"For more than 10 hours after the news broke that detectives had taken the unprecedented step to arrest Andrew Mountbatten-Windsor, there was total silence from police and the former prince himself. Then at 7pm, news that he had been released from a police station in Norfolk emerged, accompanied by a paparazzi-style image of the former prince slumped in the back of a car. The image landed on front pages across the globe."
"The photo gods were on my side, he said on Friday, describing it as a little bit surreal. It was one of those kind of pinch me' moments where you look at the back of the camera, you're tired, it's been a long day, you know you've got him. And then I said to my colleague: Can you just double check? Is this him?' Because you want to make sure. You can't believe that you've got him as well as I did."
"He told Reuters there were 20 police stations where Mountbatten-Windsor could have been, but after a tipoff, he headed to the station in the historic market town of Aylsham. Hours passed and Noble had made the decision to pack up and start heading to a local hotel, but moments later he was called back: Mountbatten-Windsor's cars had arrived. This moment as a photographer is terrifying, the chance of getting a well-exposed, sharp image from a moving vehicle in complete darkness is like winning the lottery."

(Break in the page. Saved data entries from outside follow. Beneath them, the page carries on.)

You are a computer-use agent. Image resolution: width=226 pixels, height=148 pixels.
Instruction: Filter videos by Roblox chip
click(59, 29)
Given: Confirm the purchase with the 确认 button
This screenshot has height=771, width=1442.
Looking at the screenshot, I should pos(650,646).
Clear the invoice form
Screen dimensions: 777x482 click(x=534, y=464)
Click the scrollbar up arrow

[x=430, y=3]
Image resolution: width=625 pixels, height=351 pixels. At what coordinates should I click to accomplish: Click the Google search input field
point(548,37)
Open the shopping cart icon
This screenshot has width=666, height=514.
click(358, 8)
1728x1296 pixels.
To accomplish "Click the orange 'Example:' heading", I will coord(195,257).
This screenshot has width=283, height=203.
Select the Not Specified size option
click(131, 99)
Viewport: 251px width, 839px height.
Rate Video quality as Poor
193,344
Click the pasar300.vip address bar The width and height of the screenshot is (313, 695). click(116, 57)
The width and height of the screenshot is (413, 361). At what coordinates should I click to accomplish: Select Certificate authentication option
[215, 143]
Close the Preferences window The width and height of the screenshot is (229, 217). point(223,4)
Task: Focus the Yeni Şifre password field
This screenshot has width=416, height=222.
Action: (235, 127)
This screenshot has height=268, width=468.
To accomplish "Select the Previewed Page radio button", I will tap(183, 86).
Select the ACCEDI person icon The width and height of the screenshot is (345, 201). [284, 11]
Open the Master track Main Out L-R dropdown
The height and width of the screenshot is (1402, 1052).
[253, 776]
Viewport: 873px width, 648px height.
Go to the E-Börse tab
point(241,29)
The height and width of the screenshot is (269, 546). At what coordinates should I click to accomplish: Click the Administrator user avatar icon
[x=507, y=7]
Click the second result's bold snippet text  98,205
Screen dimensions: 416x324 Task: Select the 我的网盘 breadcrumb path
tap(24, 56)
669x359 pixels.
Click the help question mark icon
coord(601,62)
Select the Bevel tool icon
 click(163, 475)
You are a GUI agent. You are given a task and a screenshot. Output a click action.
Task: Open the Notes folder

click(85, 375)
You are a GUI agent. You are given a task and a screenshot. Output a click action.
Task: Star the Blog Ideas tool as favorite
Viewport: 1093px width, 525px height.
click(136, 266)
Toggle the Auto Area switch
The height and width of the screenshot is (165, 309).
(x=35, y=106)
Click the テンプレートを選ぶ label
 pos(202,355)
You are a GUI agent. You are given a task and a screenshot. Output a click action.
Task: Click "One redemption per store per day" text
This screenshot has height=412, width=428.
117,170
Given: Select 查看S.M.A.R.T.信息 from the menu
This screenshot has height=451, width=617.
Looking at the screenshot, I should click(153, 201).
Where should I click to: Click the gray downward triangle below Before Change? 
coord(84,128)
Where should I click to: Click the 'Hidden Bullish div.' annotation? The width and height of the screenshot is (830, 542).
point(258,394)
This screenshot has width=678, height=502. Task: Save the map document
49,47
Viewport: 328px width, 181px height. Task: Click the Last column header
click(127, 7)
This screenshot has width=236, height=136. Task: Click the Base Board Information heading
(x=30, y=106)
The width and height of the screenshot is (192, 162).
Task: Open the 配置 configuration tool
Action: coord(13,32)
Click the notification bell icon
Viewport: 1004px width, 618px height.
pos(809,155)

Andrew Mountbatten-Windsor was arrested and later released from a Norfolk police station, with an image of him slumped in a car appearing on global front pages. Reuters photojournalist Phil Noble drove six hours to Norfolk after a tip, located Aylsham station among many possibilities, waited through hours of silence, then captured the decisive frames when the cars arrived. Noble shot six frames in darkness from a moving vehicle, with several frames unusable and one final clear image. The photograph was widely reproduced and discussed. Noble described the moment as surreal and likened securing a sharp, well-exposed image under those conditions to winning the lottery.